┏━━

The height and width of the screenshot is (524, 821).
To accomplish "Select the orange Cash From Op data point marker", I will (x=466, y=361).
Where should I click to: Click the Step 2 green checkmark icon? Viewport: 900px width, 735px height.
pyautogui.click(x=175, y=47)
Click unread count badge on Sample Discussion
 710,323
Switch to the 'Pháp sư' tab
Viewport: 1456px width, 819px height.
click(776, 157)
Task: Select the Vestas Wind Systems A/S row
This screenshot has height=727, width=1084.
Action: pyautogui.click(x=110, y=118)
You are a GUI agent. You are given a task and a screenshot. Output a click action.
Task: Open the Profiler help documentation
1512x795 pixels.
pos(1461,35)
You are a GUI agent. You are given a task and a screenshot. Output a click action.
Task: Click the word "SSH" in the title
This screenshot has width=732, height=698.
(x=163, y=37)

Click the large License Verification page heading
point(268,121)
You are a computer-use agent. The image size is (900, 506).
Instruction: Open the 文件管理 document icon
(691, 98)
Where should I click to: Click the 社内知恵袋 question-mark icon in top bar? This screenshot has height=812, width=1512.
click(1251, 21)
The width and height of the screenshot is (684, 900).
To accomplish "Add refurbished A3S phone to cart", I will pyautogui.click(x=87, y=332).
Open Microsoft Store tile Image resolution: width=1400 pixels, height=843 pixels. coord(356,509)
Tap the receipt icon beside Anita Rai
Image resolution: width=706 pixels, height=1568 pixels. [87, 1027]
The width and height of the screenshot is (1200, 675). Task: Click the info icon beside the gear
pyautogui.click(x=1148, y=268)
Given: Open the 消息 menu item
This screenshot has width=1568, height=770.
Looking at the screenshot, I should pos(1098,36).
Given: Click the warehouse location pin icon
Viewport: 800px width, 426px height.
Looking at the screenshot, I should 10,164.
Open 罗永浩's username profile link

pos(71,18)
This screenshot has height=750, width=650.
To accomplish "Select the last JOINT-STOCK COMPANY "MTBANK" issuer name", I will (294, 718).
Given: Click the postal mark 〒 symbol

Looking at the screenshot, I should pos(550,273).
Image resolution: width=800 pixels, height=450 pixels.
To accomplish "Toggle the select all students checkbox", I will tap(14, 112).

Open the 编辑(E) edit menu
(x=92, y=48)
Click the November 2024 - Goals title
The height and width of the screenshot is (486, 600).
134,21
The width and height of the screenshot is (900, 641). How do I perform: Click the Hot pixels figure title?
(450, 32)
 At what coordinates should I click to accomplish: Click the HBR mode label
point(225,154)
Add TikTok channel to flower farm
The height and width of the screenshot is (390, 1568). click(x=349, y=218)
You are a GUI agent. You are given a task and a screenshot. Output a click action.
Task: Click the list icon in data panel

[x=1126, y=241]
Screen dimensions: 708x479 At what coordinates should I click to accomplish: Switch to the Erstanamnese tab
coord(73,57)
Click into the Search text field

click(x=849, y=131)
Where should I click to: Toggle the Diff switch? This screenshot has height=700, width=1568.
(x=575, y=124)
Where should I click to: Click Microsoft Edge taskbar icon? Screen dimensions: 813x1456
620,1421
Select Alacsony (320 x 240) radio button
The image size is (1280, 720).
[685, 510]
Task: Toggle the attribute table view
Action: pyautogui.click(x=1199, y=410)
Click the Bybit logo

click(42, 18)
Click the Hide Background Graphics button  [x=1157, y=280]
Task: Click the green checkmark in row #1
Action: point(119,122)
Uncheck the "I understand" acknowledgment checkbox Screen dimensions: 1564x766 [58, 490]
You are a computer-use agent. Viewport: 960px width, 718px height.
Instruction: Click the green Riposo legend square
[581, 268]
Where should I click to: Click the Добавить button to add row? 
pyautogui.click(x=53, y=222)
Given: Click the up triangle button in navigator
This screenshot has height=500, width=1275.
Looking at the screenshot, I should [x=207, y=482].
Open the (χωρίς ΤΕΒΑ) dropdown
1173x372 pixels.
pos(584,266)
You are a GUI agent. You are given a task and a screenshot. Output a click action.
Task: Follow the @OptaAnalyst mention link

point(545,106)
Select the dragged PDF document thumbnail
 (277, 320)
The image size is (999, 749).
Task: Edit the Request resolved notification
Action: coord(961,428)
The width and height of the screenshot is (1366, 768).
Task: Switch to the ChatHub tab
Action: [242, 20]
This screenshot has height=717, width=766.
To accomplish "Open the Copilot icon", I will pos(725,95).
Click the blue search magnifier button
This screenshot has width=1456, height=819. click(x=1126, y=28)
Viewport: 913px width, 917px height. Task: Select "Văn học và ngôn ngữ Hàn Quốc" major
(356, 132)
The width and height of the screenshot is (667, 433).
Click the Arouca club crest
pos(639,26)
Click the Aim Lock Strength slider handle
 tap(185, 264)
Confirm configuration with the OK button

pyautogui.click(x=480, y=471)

┗━━

### Set task
Turn everything from the first line of the records down to the line containing "point(268,121)", that line included, into a JSON list of strings with one string per line and no blank lines.

### Problem solution
[
  "The height and width of the screenshot is (524, 821).",
  "To accomplish \"Select the orange Cash From Op data point marker\", I will (x=466, y=361).",
  "Where should I click to: Click the Step 2 green checkmark icon? Viewport: 900px width, 735px height.",
  "pyautogui.click(x=175, y=47)",
  "Click unread count badge on Sample Discussion",
  " 710,323",
  "Switch to the 'Pháp sư' tab",
  "Viewport: 1456px width, 819px height.",
  "click(776, 157)",
  "Task: Select the Vestas Wind Systems A/S row",
  "This screenshot has height=727, width=1084.",
  "Action: pyautogui.click(x=110, y=118)",
  "You are a GUI agent. You are given a task and a screenshot. Output a click action.",
  "Task: Open the Profiler help documentation",
  "1512x795 pixels.",
  "pos(1461,35)",
  "You are a GUI agent. You are given a task and a screenshot. Output a click action.",
  "Task: Click the word \"SSH\" in the title",
  "This screenshot has width=732, height=698.",
  "(x=163, y=37)",
  "Click the large License Verification page heading",
  "point(268,121)"
]